For this is a drought-stricken country. Below-average rainfall, increased temperatures and poor water-related infrastructure resulted in the South African government declaring a state of disaster in all but one of the country’s provinces. That included here in Western Cape, the region which extends along both the Atlantic and Indian Oceans with the Cape of Good Hope and nearby Cape Town, nestled beneath the imposing Table Mountain, at its corner.

Farmers have been unable to harvest crops or feed livestock with anecdotal reports of malnourished animals being culled and families attempting to survive on just two meals a week.

The scarcity of food was a subject raised on an enlightening trip out to Robben Island, home in the middle of Table Bay of the former maximum security prison which once housed Nelson Mandela and other political prisoners between 1961 and 1991 who fought to overcome apartheid.

Mandela arrived there in 1964 and spent 18 of his 27 years on Robben Island with contemporaries viewed by the white National Party regime as mostly saboteurs and terrorists, three of whom have since led their country as President.

The prisoners spent their days quarrying limestone or breaking rocks in the merciless heat, denied hats or sunglasses to protect their skin or eyes from the blistering effects of the lime they were forced to work with. And at the end of each day they were sent back to tiny cells to sleep on a mat on the floor.

Today, the island and its prison, previously a leper colony, is a World Heritage site. Where previously prisoners were escorted off boats from the mainland in manacles and up to their life of servitude, tourists now clamber off catamarans to learn of the horrors of life behind bars there.

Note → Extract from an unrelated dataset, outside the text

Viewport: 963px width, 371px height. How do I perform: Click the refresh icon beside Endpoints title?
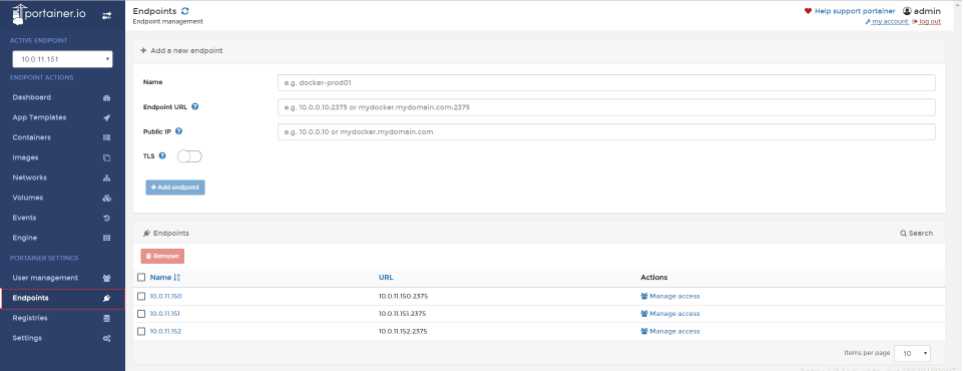pyautogui.click(x=185, y=11)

Ntando Mbatha was our guide and one with first-hand experience having served four years there between 1986 and 1990 on terrorism charges. With an amazing lack of bitterness on display, Mbatha described how even inside the prison there existed a regime of discrimination whereby “coloured” inmates, described as “Asiatics” were given more food than black Africans. He showed the cells that housed those future presidents of South Africa, Mandela, Kgalema Motlanthe, and current leader Jacob Zuma as well as prominent activists and African National Congress luminaries Walter Sisulu and Oliver Tambo as well as Tokyo Sexwale, who last year stood for the Fifa presidency.

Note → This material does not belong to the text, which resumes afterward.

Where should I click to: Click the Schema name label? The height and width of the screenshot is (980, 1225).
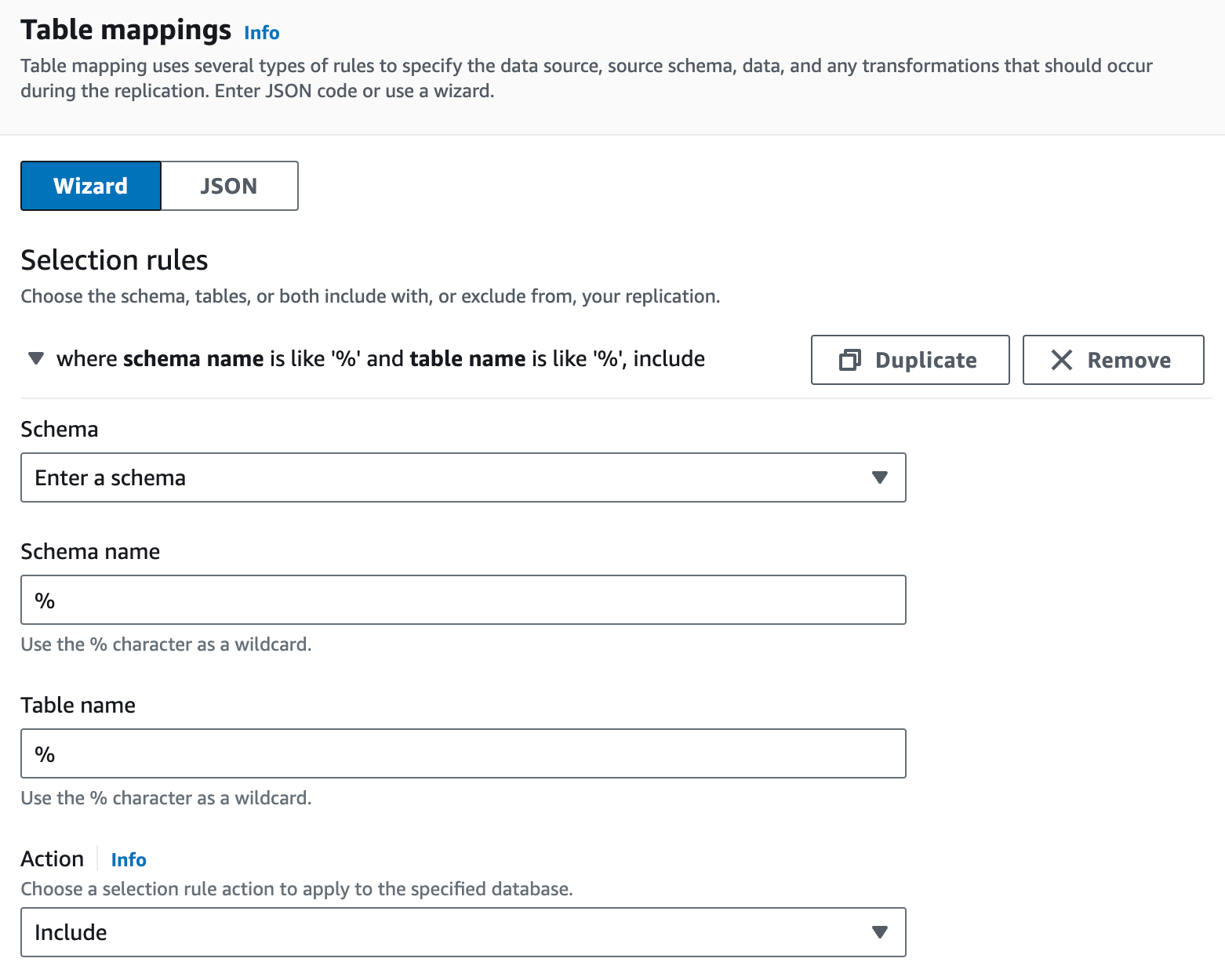[x=90, y=552]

Yet Mbatha considered they and he the fortunate ones. They had, after all, survived the struggle for freedom. Others paid the ultimate price, hanged in Pretoria or killed in police detention during that brutal regime. Mbatha recited many names from memory, recollecting former comrades who had died all too recently. South Africa has come a long way in the relatively short space of time since the prison on Robben Island was closed but not far enough in the eyes of some.

Today’s Test match at Newlands between Ireland and the Springboks was due to be the subject of a protest by members of the ANC Youth League who had vowed to disrupt this month’s three-game series to air their dissatisfaction at the lack of transformation in rugby.

The move came after Minister of Sport and Recreation Fikile Mbalula said last month he would not support sporting bodies that were lagging behind in transformation, halting the South African Rugby Union’s bid to stage the 2023 World Cup unless quotas for black players in national squads were introduced.

SARU denied it is dragging its feet on inclusiveness and can point to its naming of a non-white man, Allister Coetzee, as its new head coach of the Springboks, replacing Heyneke Meyer, as proof. Coetzee’s squad for the opening Test with Ireland featured 13 non-white players and a cessation of hostilities between the union and the ANCYL was announced on Wednesday “following positive engagements between the two bodies”, although not before ANCYL secretary general Njabulo Nzuza had said rugby still had much work to do.

By the eve of the game, Minister Mbalula had even visited the Springboks team hotel and sent them into today’s game with words of encouragement.

“The Springboks have a proud track record and you inspire people when you represent your country,” Mbalula told them. “You always play with such pride and passion, and I want to wish you well against the Irish.”

A small measure of reconciliation perhaps, but it’s a start.